With Criticism Miamidade County Approves Omni Redevelopment Agency Expansion
Written by Risa Polansky on January 28, 2010
By Risa Polansky
Another element of 2007’s city-county mega-deal fell into place last week after Miami-Dade commissioners agreed to expand Miami’s Omni Community Redevelopment Agency — but by a narrow margin and under pressure from the city.
Two years ago, the Omni expansion and life extension was the linchpin of the global agreement between the county and city, making possible massive capital projects like a Marlins stadium, underwater tunnels to the Port of Miami and a revamped Bicentennial Park to house museums downtown.
The so-called mega-deal calls for expanding the Miami agency’s bounds to include Bicentennial Park and Watson Island so the city can use money generated in the area to fund its $50 million share of the $1 billion port tunnel project and to help create a Museum Park.
So far, the plan has come together piece by piece without expanding the Omni.
A ballpark is rising at the site of the old Orange Bowl in Little Havana — without the aid of redevelopment dollars, officials say — and port tunnel construction is to kick off this year, with a $50 million letter of credit secured to cover the city share.
Redevelopment dollars are meant to back that bank letter, but the city needed the county to OK the Omni expansion to get at the money.
It wasn’t a sure thing.
County lawmakers argued over the issue in November before deferring it.

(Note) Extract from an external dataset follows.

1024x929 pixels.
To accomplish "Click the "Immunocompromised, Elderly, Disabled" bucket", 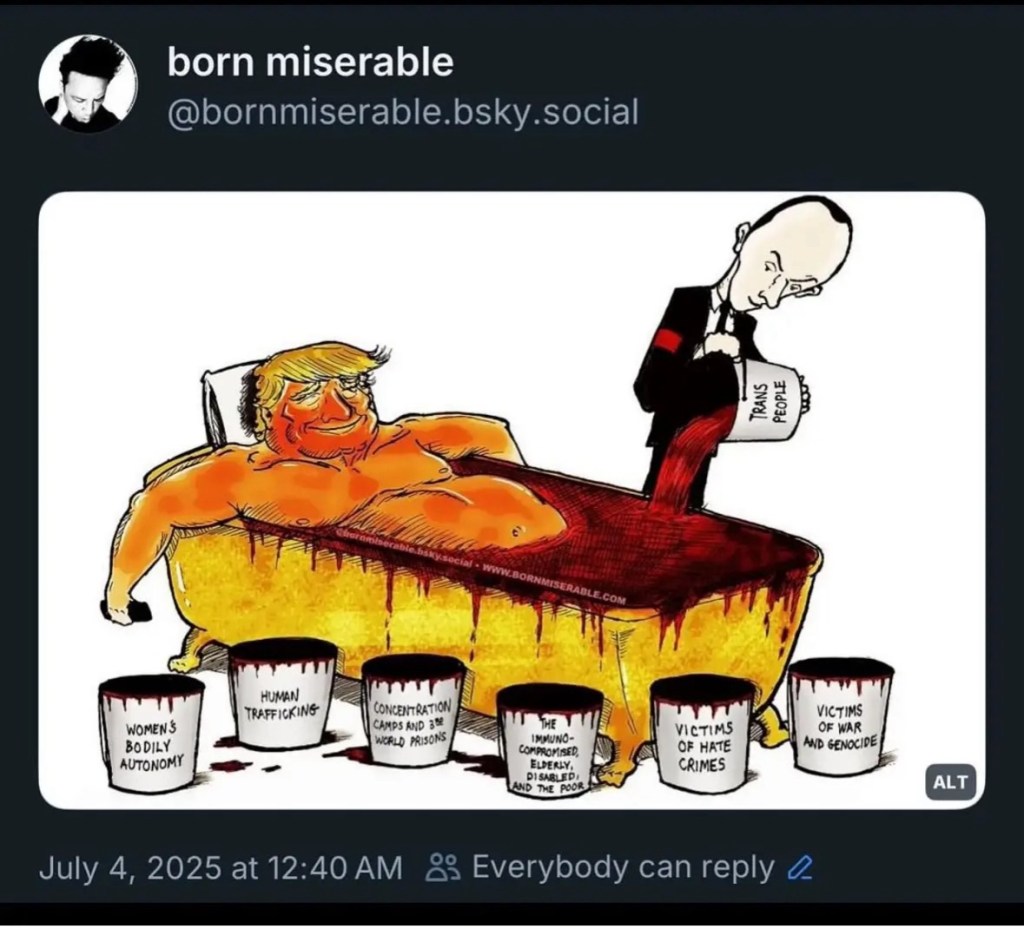I will 549,741.
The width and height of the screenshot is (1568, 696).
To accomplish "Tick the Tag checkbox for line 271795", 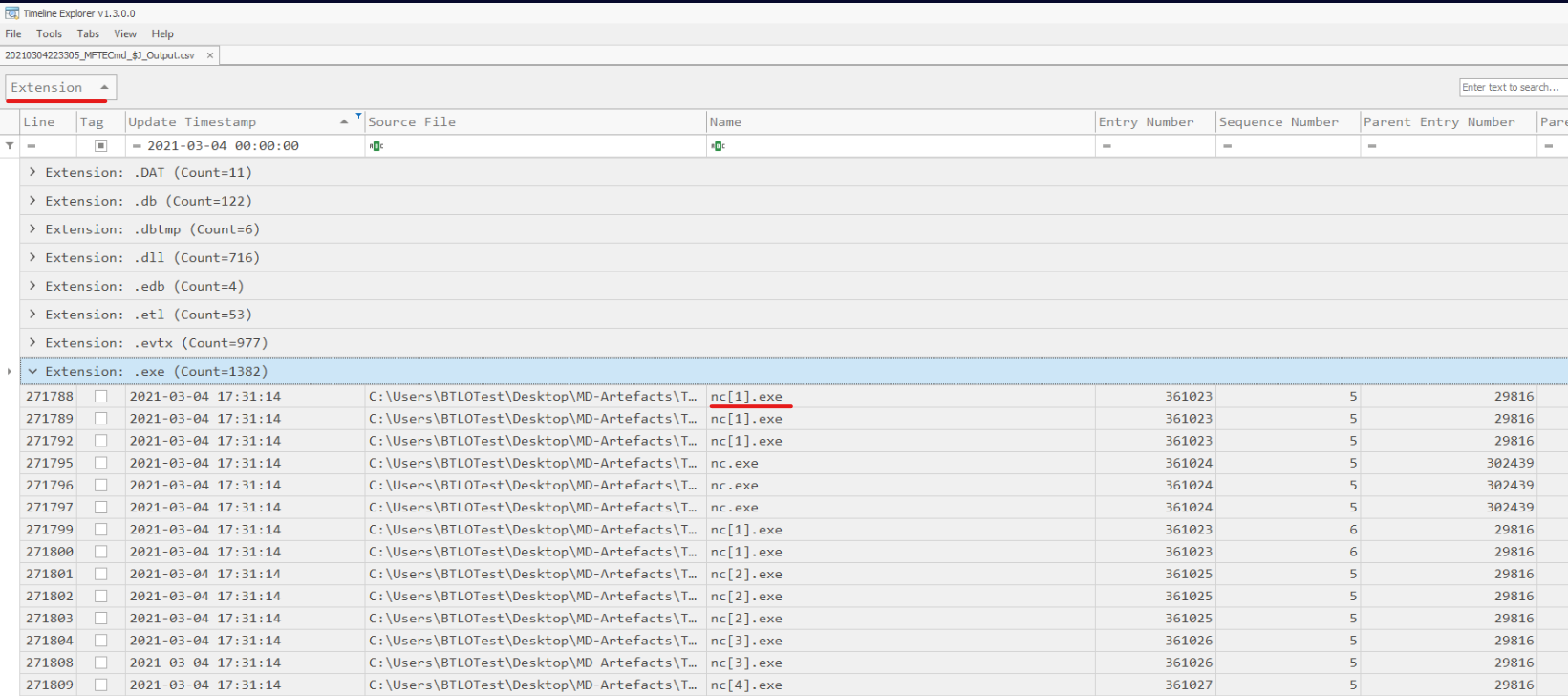I will (x=100, y=464).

More debate followed last week when they took the item up again.
But the city came ready to fight if need be.
The week before, Miami officials at their own meeting geared up to demand back the more than $11 million the redevelopment agency has paid toward the county’s performing arts center construction loans — another element of the global deal — if the county didn’t hold up its end of the bargain by expanding the agency.
In the end, it didn’t come to that.
Miami-Dade commissioners agreed to the expansion by a 6-4 vote, but not without criticism and questions.
Miami Mayor Tomás Regalado, who staunchly opposed the global deal as a commissioner, made the trip to County Hall to push through the measure.
He implored county commissioners to hold up their end of the bargain simply because "a deal’s a deal" — though he never called it a good deal, just one he "inherited" from prior administration.
"This is my Iraq war that I’m carrying," he joked late in the lengthy discussion.
Some supporters backed him for that reason.
"A plan is a plan and a commitment is a commitment," Commissioner Natacha Seijas said.
Others argued all they’d agreed to in the global deal was to consider expanding the Omni agency.
Some opposed it because they’re anti-port tunnels. Others voted against because they question redevelopment agencies altogether.
Redevelopment areas raise funds for revitalization by capping property values and, as projects rise, collecting the tax increment generated above the cap.
"That’s money that can go into the county that we don’t have right now," Joe Martinez said.
Commissioner Carlos Gimenez agreed.
"I’ve had my doubts about CRAs and their impact on operations," he said, asking Mayor Regalado whether he’d spend what the redevelopment agency is spending on projects in the Omni if he had the money available for general use.
"No," Mr. Regalado answered. "I would spend it on operations."
Exactly, Mr. Gimenez said. "I’m just not crazy about extending CRAs. I’m just not crazy about CRAs to begin with."
Jim Villacorta, director of Miami’s redevelopment agencies, said the tunnel and park need to be included in agency bounds to use tax increment money from the existing area, not to generate more.
"This isn’t an attempt to get more money for the CRA," he said.
Already nearly half of the agency’s annual revenue goes toward arts center construction debt as part of the global agreement.
The Omni has sent the county $11.7 million over the past two years and the 2010 check for nearly $6 million is in the mail, Mr. Regalado said.
Not yet, Mr. Villacorta corrected him.
"Oh, good, because then we can keep it," Mr. Regalado said when it appeared the county might kill the planned expansion.
He also asked at one point whether the city could pull out of the stadium and tunnel projects if the county reneged on its end of the deal.
In the end, a county majority came through.
The original legislation presented didn’t include Watson Island, as some say the city could have used redevelopment dollars to cover the tunnel payments even if the tunnel wasn’t within agency bounds.
But following Bruno Barreiro’s lead, commissioners voted to include in the newly expanded area the part of Watson Island that houses the Miami Children’s Museum and the site of a planned heliport.
City commissioners must sign off and are expected to.
After the vote, a smiling Mayor Regalado said his goodbyes to county commissioners with tongue in cheek.
"We’ll see you at the groundbreaking of the tunnel."